El enciclopédico Onion Book of Know Knowledge (2012) define "avión" como "vehículo de alas fijas inventado en 1903 que ha hace que evitar volver a casa por navidad, Acción de Gracias, bodas, funerales o cualquier otro evento, sin importar lo lejos que esté, sea imposible". Porque volar siempre es, admitámoslo, un incordio: desde que haces las maletas para ir al aeropuerto hasta que las esperas durante cuarenta minutos delante de una cinta giratoria en otro aeropuerto, en lo único que puedes pensar es en en la inconveniencia de este medio de transporte y, por supuesto, en morirte. Oh, eso sí que sería un método placentero de ascender al cielo...
Sin embargo, hubo una oh-demasiado-breve ventana de tiempo, entre 1976 y 2003, durante la que volar era un inmenso placer. Los aviones comerciales, hoy convertidos en simples autobuses alados para las masas, nunca molaron tanto como el más robusto y estiloso de todos ellos. Hablamos, por supuesto, del maldito Concorde, una maravilla de la ingeniería que alcanzaba velocidades supersónicas con un simple chasquido de dedos. Ingenieros británicos y franceses decidieron dejar a un lado sus estúpidas diferencias por una vez y trabajar juntos en una obra maestra de morro aguileño que te llevaba de Heathrow a Charles de Gaulle como a un verdadero marajá. ¿Que no tenías mucho tiempo que perder haciendo absolutamente Nada a más de 11.000 metros de altura? El Concorde, hijo mío, hacía sus viajes en la mitad de tiempo que un avión normal, por lo de la velocidad supersónica y todo eso. El Concorde era Chris Hemsworth en 'Thor: Ragnarok', el resto de aviones aparcados en el aeropuerto eran tú pensando en apuntarte al gimnasio.
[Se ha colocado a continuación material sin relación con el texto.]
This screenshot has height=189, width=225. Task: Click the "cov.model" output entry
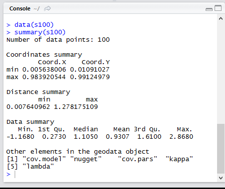click(44, 159)
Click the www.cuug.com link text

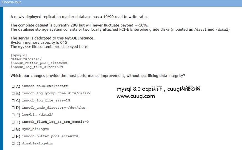tap(136, 96)
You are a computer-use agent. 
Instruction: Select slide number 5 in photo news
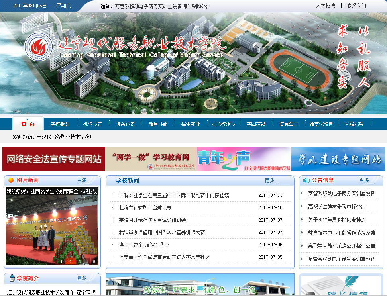(x=94, y=261)
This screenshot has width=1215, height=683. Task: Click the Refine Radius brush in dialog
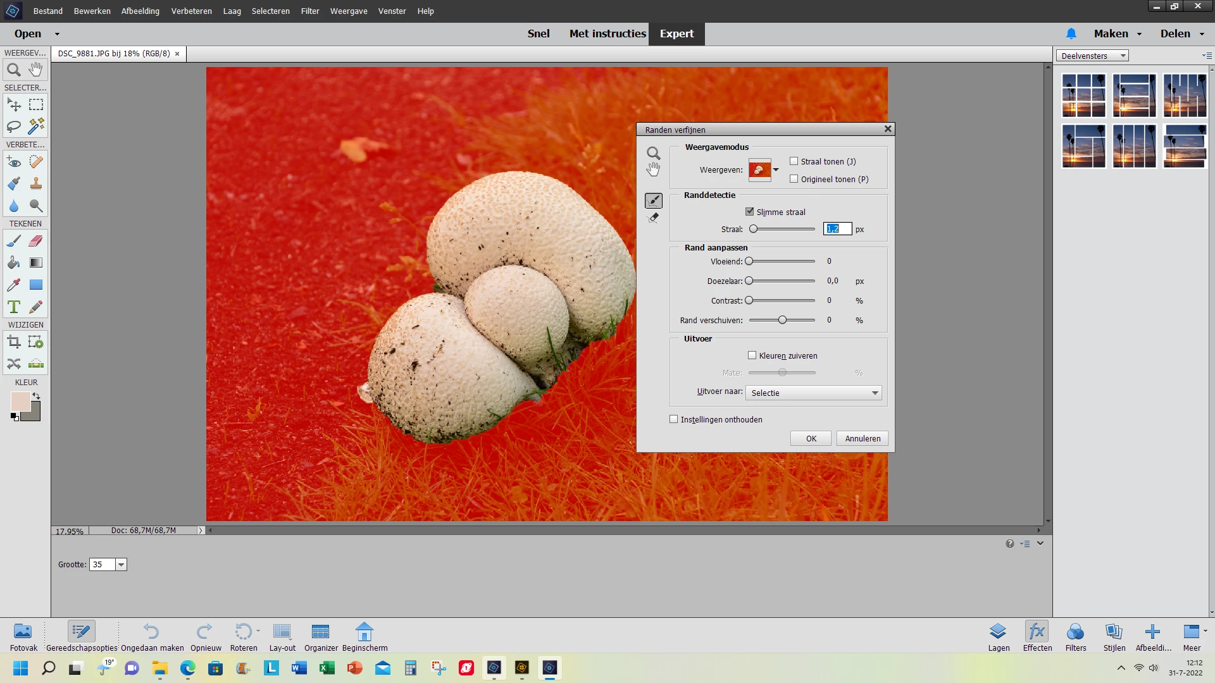tap(654, 201)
Hoy vivimos días más oscuros, en los parece que está de moda meterse con el pájaro metálico más bello del firmamento. Por ejemplo, The Guardian lo bautizó el verano pasado como "un Brexit volador", aduciendo que se trataba de una simple fantasía nacionalista que nunca justificó sus coste de fabricación y mantenimiento, ni tampoco hizo demasiado por mejorar la posición de Gran Bretaña (o Francia) en el mundo. Los más viejos del lugar se quejan del sonido que sus turborreactores Rolls Royce Olympus —eso es: cada una de sus piezas destilaba clase en estado puro— hacían al aterrizar era el mismo que otros aviones hacían al despegar.
Y luego está lo sucedido el 25 de julio del año 2000, cuando un Concorde se estrelló a las afueras de París y marcó el fin simbólico de todo un sueño. Con el 11-S (y los cambios en la aviación que vinieron tras él) a la vuelta de la esquina, el mundo decidió que los días de vino y rosas se habían acabado. El 26 de noviembre de 2003, hace ahora casi quince años, este dulce príncipe levantó el vuelo por última vez. Seguía siendo al mismo tiempo, y de alguna manera extraña, lo más moderno y lo más retro que nos había pasado como especie desde Ícaro.
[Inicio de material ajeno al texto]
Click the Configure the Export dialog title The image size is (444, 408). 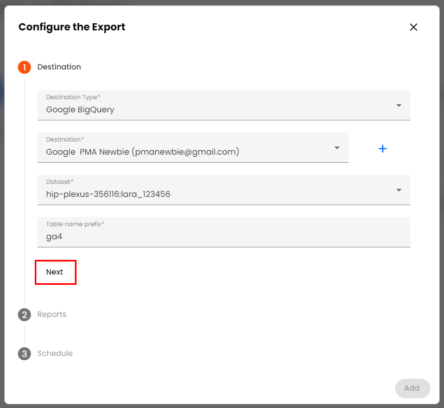coord(72,27)
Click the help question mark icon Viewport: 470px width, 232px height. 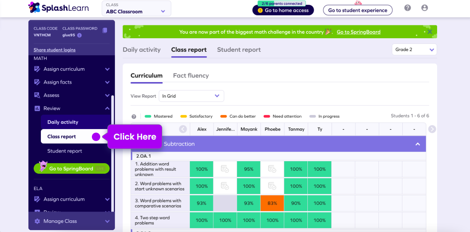407,8
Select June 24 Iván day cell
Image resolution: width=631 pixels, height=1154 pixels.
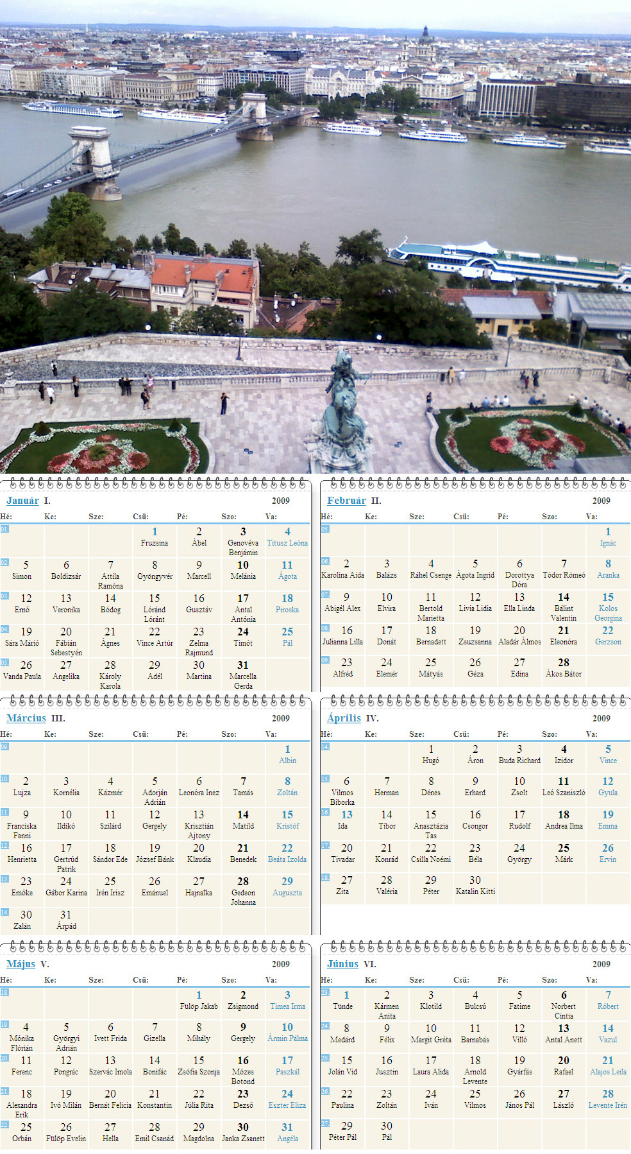pyautogui.click(x=431, y=1099)
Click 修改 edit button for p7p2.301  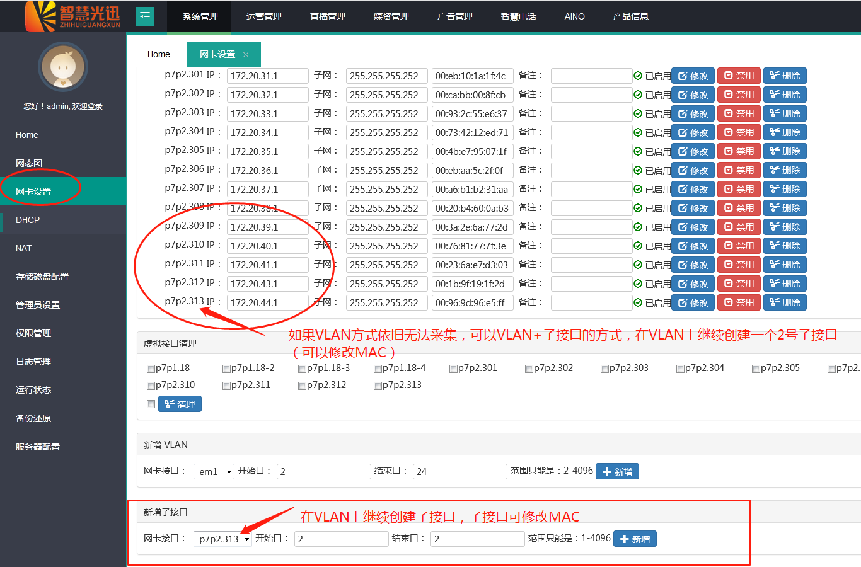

Hasta hace muy poco, ese era el final de la historia: dificultades económicas y políticas ciertamente insalvables pusieron fin al proyecto de concordia franco-británico, momento en el que supimos que la única razón por la que el gobierno de cada país no se echó atrás antes era por miedo a que el otro los denunciara por incumplimiento de contrato. Mientras tanto, una generación entera había crecido dando por hecho que el futuro de la aviación era supersónico. Una fantasía de teléfonos blancos, asistentes de vuelo trajeados y el mejor easy listening que sólo Francia puede producir. Corte a: tú empatizando con una sardina mientras intentas no vomitar por las turbulencias en un vuelo de Ryanair. El futuro era bonito y venía acompañado de la promesa de que nada nos iba a doler. El futuro era un grácil Concorde, no un torpe pato con milímetros de distancia entre sus filas de asientos.
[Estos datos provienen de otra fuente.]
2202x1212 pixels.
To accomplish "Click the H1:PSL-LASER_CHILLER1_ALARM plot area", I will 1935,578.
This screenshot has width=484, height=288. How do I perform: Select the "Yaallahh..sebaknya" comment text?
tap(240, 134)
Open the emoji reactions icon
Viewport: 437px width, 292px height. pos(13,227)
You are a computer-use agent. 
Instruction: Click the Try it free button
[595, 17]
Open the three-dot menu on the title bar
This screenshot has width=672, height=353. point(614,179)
¿Cuándo perdimos el rumbo? ¿Cuándo optamos por cantidad (el Boeing 747, un jumbo que puede llevar tres veces más pasajeros) sobre calidad (la puñetera velocidad supersónica, gente, la velocidad su-per-só-ni-ca)? Preferimos asientos reclinables y televisiones para ver la última entrega de 'El corredor del laberinto' antes que el lujoso ahorro de tiempo que nos ofrecía el Concorde. Vale que su concepción de lujo no es la que tenemos ahora, pero el setenterismo vuelve a estar de moda. Por suerte, la NASA lo sabe. La NASA va a acudir a nuestro rescate, así que todos tranquilos.